This is Volvo’s Concept Universe, the first indication of the company’s future direction under Chinese ownership.Unveiled at the Shanghai motor show, the Universe is described by Volvo as a “large, luxurious sedan with a new human-centric design language that honours the beautiful lines of classic Volvo models”.
Stefan Jacoby, president and CEO of Volvo, said the Concept Universe offers “a sneak preview of what people can expect from our next top-of-the-line sedan”.
Peter Horbury, vice-president of design and in his second spell as Volvo’s creative director, said, “The Concept Universe is exceptionally refined, yet with all the simplistic assets that make Volvo champions of the uncomplicated. There is a growing appreciation for this ingenious blend of design and technology among modern luxury car buyers. We are convinced that our special brand of [human-centric] luxury has a great future.”
According to sources at Volvo, the Universe is not based on a specific platform because the company’s future platform and engine strategy is still being finalised. However, although the concept does not quite breach five metres in length, Volvo sources suggest that it would not need to be lengthened for the Chinese market because of “best-in-class interior space”.
Volvo exterior designer Jonathon Disley said the Universe project began 12 months ago, when the company’s designers were asked to consider a new form language for Volvo. They spent two days in the Volvo museum “looking at classic models from a different viewpoint”.
Disley said, “We felt that the most classic models were soft and voluptuous but also offered a sense of protection. We had a request from chairman Lee [boss of Geely, Volvo’s owners] to reflect the serenity in light when the sun is rising or setting and to create something intriguing in the nose.”

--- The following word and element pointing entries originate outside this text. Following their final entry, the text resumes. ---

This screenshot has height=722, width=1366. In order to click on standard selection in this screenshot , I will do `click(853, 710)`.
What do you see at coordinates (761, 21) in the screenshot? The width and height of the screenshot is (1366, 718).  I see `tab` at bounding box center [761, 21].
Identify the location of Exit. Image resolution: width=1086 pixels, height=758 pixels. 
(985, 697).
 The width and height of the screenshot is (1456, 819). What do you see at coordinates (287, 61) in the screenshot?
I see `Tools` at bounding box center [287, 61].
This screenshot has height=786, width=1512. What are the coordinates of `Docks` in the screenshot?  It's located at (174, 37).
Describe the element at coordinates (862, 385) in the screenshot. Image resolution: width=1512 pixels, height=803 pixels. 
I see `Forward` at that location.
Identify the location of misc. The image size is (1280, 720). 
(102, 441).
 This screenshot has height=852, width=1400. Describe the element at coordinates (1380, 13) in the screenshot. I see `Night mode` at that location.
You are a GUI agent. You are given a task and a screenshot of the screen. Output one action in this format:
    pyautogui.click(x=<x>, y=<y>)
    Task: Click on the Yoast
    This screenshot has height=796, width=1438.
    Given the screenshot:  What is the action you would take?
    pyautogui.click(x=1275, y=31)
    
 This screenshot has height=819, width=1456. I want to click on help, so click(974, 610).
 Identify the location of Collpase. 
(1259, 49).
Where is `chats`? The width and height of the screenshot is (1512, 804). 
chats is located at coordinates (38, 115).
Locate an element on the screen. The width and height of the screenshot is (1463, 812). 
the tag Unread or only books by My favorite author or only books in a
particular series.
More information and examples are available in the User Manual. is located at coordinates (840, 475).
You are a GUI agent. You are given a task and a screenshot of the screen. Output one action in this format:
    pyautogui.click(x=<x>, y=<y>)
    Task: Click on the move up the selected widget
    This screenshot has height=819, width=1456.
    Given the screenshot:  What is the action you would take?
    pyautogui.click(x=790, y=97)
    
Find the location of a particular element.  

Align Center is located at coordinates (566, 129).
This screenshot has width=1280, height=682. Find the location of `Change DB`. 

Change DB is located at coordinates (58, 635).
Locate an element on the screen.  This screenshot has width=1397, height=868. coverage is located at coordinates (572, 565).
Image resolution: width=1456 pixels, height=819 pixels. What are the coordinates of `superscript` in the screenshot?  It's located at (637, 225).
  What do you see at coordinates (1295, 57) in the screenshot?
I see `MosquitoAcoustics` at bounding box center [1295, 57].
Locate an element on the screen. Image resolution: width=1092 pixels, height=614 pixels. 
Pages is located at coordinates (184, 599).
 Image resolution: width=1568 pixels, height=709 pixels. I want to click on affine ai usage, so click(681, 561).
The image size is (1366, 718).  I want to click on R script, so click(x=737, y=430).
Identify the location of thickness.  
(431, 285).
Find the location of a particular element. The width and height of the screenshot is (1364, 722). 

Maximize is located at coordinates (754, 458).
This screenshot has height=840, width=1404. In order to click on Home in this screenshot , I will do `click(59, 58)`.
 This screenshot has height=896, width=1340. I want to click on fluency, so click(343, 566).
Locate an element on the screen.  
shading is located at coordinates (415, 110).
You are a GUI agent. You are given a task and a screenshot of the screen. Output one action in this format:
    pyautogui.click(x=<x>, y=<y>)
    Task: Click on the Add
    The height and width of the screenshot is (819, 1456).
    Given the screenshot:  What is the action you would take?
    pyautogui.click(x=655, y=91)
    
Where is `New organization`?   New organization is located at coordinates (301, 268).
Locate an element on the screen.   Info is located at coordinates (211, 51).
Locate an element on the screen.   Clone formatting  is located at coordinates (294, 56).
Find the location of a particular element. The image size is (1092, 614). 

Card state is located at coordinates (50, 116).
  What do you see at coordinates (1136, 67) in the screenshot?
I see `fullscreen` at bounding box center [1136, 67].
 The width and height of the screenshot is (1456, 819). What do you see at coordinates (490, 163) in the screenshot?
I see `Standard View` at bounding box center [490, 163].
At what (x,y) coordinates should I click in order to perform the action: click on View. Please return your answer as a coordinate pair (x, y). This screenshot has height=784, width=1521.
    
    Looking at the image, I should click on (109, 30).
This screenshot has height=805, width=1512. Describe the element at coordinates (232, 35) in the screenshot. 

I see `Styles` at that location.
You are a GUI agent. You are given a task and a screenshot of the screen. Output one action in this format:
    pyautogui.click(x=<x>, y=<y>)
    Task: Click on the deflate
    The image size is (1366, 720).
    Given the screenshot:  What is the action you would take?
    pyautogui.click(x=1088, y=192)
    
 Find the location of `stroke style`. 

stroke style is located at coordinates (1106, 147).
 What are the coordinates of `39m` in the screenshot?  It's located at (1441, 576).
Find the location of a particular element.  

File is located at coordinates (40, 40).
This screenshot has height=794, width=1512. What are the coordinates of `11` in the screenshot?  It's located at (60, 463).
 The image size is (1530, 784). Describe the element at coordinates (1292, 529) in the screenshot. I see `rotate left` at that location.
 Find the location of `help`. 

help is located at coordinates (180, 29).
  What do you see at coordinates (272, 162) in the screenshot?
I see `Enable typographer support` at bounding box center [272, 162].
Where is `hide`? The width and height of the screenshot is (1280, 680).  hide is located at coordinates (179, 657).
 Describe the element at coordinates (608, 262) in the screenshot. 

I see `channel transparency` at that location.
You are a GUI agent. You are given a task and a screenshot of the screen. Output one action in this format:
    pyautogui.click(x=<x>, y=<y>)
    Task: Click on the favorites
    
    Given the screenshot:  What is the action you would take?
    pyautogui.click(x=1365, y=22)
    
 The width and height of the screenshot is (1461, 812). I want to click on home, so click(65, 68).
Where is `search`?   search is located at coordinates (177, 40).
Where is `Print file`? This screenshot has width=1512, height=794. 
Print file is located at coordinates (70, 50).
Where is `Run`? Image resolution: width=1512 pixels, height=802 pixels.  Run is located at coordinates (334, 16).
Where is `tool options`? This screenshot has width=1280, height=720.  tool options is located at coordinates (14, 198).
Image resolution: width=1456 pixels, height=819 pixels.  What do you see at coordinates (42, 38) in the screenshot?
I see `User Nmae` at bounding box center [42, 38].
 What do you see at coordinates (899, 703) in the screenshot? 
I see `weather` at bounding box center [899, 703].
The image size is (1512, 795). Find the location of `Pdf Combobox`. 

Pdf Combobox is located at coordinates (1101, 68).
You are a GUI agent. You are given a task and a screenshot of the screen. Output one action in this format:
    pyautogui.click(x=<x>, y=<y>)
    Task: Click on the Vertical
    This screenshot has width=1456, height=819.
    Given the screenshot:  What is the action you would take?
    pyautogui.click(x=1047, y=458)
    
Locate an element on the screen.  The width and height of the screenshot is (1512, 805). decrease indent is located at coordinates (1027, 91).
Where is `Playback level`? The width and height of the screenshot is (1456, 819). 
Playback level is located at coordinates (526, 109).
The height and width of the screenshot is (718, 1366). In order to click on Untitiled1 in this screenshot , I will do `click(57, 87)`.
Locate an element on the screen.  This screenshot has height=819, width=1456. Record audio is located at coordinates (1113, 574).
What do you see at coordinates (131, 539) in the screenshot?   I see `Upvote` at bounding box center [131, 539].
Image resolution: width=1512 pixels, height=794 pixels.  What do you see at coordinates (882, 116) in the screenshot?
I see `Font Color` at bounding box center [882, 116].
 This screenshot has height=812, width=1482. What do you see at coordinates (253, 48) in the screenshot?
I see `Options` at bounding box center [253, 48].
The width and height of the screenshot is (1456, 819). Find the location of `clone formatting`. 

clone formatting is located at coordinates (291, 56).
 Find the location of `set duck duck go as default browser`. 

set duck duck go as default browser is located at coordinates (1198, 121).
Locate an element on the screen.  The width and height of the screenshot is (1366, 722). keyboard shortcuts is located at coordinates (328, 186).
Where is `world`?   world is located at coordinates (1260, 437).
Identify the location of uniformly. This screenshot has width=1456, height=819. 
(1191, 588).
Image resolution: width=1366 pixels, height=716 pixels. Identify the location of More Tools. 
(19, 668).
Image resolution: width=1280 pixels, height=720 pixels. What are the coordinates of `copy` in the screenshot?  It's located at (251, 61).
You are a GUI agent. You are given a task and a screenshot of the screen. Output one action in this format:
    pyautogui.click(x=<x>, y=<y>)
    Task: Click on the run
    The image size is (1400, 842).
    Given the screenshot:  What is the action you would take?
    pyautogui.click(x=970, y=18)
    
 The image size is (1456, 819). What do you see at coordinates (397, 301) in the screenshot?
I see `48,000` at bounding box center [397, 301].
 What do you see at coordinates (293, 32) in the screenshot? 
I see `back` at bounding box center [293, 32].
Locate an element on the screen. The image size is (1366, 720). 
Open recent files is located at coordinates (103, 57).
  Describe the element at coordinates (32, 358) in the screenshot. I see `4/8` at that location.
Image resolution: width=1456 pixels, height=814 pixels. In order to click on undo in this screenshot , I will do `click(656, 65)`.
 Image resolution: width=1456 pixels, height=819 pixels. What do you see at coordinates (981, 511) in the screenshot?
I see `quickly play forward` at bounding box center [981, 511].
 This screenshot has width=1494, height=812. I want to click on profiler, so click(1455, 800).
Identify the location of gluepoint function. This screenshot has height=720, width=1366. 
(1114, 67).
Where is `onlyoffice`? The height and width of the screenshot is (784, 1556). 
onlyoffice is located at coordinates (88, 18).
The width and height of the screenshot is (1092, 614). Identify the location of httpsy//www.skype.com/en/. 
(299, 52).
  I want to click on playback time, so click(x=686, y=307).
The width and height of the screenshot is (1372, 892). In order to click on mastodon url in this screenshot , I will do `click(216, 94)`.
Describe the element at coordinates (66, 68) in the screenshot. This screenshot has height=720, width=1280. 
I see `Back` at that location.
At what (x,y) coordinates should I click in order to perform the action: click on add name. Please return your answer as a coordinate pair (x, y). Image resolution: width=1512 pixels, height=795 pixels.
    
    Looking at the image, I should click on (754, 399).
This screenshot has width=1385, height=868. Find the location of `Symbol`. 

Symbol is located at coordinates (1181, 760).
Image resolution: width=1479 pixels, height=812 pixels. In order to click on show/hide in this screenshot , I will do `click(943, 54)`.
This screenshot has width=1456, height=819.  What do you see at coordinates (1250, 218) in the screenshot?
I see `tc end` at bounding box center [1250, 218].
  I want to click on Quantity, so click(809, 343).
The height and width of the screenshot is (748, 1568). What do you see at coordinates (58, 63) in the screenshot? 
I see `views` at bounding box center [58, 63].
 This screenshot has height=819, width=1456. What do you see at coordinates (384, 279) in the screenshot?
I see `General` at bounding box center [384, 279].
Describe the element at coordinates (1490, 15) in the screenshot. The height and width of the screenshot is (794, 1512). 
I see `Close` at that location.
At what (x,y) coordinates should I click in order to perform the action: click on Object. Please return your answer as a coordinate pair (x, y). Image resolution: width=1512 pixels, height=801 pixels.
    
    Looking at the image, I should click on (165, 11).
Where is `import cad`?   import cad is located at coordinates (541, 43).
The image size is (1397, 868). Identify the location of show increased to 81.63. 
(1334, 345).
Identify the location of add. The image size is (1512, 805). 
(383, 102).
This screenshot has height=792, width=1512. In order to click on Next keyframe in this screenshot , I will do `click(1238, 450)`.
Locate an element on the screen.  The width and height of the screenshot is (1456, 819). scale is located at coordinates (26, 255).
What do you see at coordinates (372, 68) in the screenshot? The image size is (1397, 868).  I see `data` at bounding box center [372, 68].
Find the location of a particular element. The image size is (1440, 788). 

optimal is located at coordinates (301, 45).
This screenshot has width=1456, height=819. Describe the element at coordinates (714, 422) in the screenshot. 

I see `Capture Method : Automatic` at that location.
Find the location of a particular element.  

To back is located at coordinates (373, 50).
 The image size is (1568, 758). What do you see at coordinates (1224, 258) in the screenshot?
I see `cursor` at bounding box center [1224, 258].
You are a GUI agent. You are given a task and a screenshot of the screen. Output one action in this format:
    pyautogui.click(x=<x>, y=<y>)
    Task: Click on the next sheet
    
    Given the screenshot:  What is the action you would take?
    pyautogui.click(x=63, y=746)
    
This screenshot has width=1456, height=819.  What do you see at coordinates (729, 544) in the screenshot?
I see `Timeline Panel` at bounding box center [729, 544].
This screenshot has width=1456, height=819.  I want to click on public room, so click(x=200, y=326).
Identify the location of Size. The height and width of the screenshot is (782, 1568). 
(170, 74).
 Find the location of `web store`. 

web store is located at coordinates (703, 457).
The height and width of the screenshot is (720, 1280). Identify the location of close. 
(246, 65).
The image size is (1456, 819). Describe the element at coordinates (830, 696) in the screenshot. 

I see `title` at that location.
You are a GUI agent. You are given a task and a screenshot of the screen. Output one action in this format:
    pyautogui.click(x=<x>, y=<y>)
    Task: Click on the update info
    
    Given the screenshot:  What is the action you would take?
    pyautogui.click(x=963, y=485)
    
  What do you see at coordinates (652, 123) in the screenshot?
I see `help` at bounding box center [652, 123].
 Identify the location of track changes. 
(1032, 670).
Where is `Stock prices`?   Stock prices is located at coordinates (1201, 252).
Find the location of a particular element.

Work on this model took just 17 weeks from the final sketches to the clay model, which was milled directly from computer drawings.
The Universe’s bonnet sculpting is drawn from the Volvo PV544, as is the grille shape and low-set headlights.
However, the unusual nose design is in stark contrast to the rest of the car, which has a contemporary ‘four-door coupé’ stance and modern rear light cluster detailing.
The sides of the Universe are also heavily sculpted, a clear link with previous Horbury-era Volvos, including the S60.
Inside, the concept has a clean and modern four-seat layout, dominated by a raised centre console running through the cabin, which has been stripped of nearly all conventional switchgear. Instead, it features large touchscreens, retaining just a conventional speedo.
Described by interior designer Conny Bengtsson as “tranquil and lounge-like, embracing the passengers”, the interior detail includes business suit fabric on the doors. The only obvious nods to Chinese design are in the blue and white porcelain detail fitted to the steering wheel and shift lever.